**The exercise**
List every line in the records below that contains the word "button".

**Extracted entries**
==*==

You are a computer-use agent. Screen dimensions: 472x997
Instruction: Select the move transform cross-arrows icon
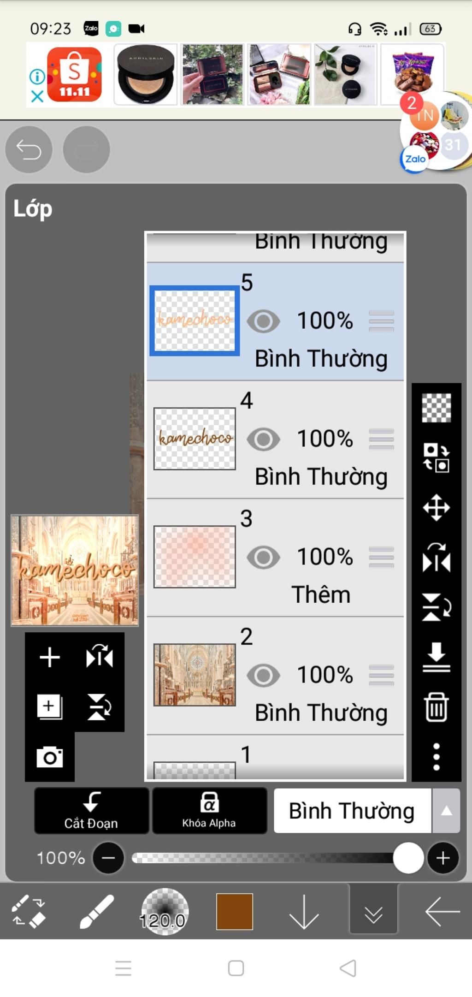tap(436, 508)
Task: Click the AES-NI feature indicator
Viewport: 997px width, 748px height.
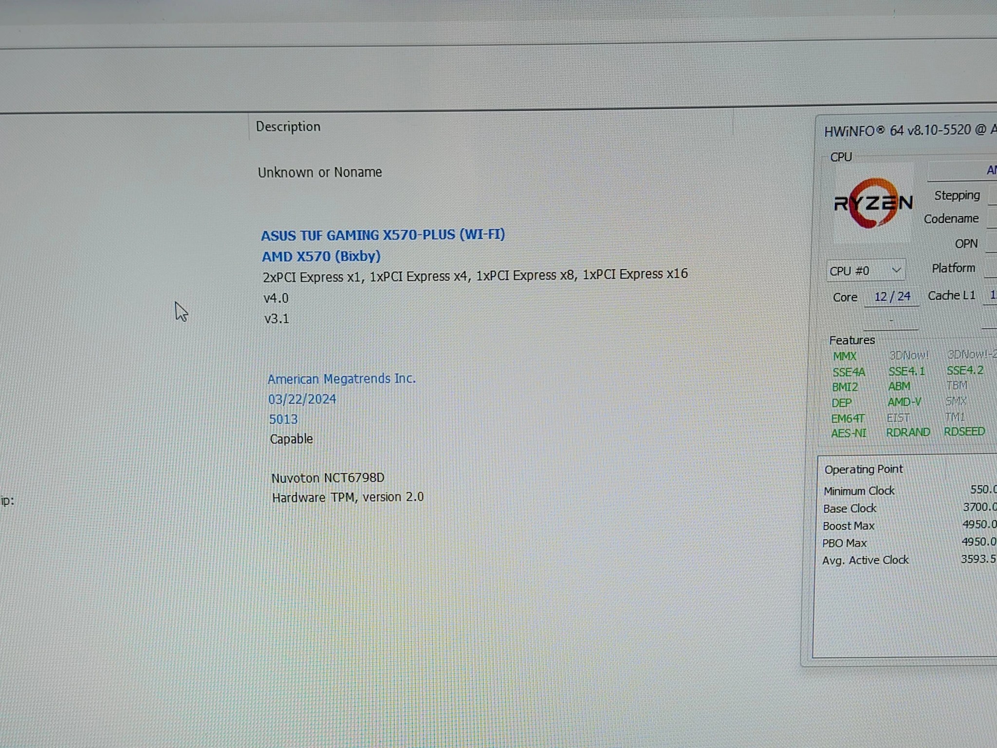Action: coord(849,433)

==*==

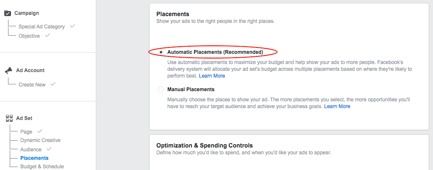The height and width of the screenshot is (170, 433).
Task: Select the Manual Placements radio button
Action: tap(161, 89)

==*==

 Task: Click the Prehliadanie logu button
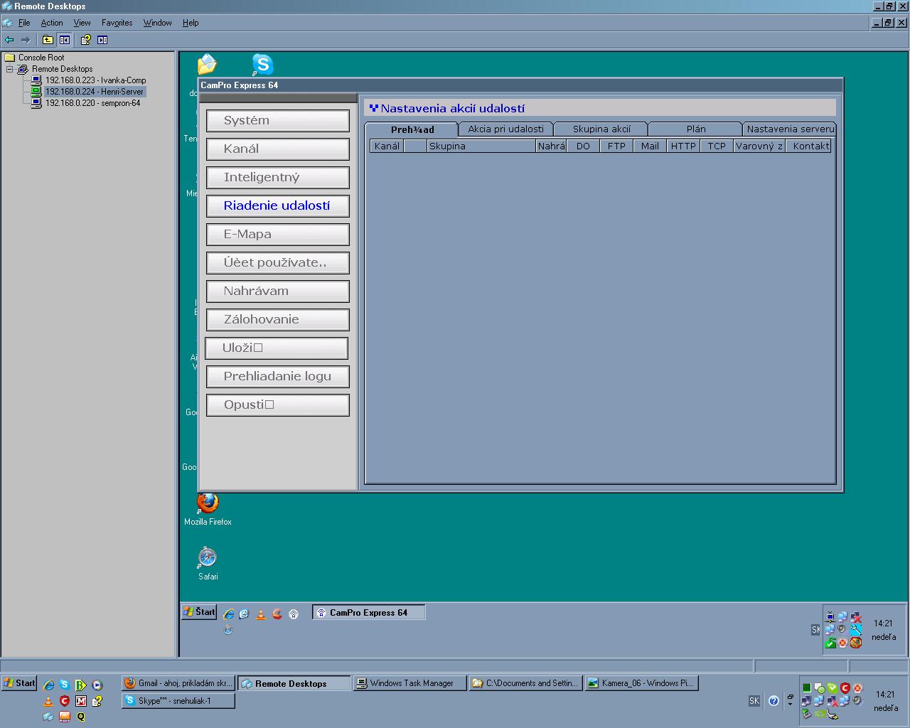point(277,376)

==*==

**Worked solution**
Task: Select the Manual Placements radio button
 Task: Click the Prehliadanie logu button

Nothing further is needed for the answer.